Cleiton Blahun: Os temas abordados nesta Conferência foram basicamente cinco: agroextrativismo, políticas de resíduos sólidos, unidades de conservação e ICMS ecológico, pagamentos de serviços ambientais e comitê de bacias hidrográficas. O assunto mais debatido foi a questão dos resíduos sólidos, quando tratamos da proposta para coleta de lixo e entulho nos arredores do Lago Corumbá IV.

EI: Você foi convidado para participar da Conferência Regional de Luziânia. Como isso aconteceu?

CB: Foi durante a Conferência em Abadiânia. Me candidatei a delegado e, após a votação, fui um dos seis selecionados para participar e representar o município na Conferência Estadual de Meio Ambiente. A partir deste momento assumi uma enorme responsabilidade com Abadiânia e seus moradores: contribuir para trazer benefícios ambientais e melhorias na qualidade de vida das pessoas.

EI: Como a Ecodata participou das Conferências?

CB: Agroextrativismo é um tema que a Ecodata defende, por isso esteve diretamente envolvida com este grupo. Participaram das Conferências os agentes Simone Reis, Thais Souza e eu, o coordenador de campo, José Akashi, e o Presidente do Conselho da Ecodata, Donizete Tokarski.

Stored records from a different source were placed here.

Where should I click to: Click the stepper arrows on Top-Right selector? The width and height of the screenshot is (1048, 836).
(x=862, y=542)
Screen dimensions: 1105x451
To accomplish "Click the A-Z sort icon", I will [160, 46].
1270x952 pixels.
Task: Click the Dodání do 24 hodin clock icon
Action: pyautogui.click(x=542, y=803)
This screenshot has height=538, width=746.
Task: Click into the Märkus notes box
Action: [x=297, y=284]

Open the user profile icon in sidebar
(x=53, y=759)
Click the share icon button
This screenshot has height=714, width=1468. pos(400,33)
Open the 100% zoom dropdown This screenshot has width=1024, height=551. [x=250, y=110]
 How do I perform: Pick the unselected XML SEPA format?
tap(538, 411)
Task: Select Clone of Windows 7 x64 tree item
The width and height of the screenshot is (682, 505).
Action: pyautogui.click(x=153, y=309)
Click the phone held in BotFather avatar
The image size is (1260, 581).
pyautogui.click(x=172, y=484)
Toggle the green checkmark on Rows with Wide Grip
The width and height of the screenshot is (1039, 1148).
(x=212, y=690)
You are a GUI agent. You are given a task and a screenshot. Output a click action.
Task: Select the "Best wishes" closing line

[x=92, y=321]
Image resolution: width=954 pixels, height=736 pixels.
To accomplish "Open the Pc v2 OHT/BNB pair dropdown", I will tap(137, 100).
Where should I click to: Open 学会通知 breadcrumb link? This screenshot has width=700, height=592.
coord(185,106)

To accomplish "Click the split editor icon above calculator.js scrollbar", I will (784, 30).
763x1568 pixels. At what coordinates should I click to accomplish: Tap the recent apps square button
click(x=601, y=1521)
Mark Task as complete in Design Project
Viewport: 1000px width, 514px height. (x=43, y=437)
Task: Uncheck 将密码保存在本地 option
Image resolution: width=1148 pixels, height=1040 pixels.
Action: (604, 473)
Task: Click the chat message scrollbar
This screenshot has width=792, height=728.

EI: Como você pretende contribuir para as atividades da Conferência e como vê a importância deste encontro?

CB: A Ecodata tem me ensinado que não basta saber tudo sobre o Cerrado, que primeiro temos que ser um amante dele. E esta é uma boa oportunidade para que possamos defender e argumentar as propostas que resultaram da Conferência em Abadiânia.
Para mim, a parte mais importante é o trabalho conjunto entre ONGs, poder público, sociedade civil organizada e setor empresarial. Todos trabalhando pelo bem comum, expondo problemas e elaborando propostas para soluções e melhorias para os municípios, regiões e Estado.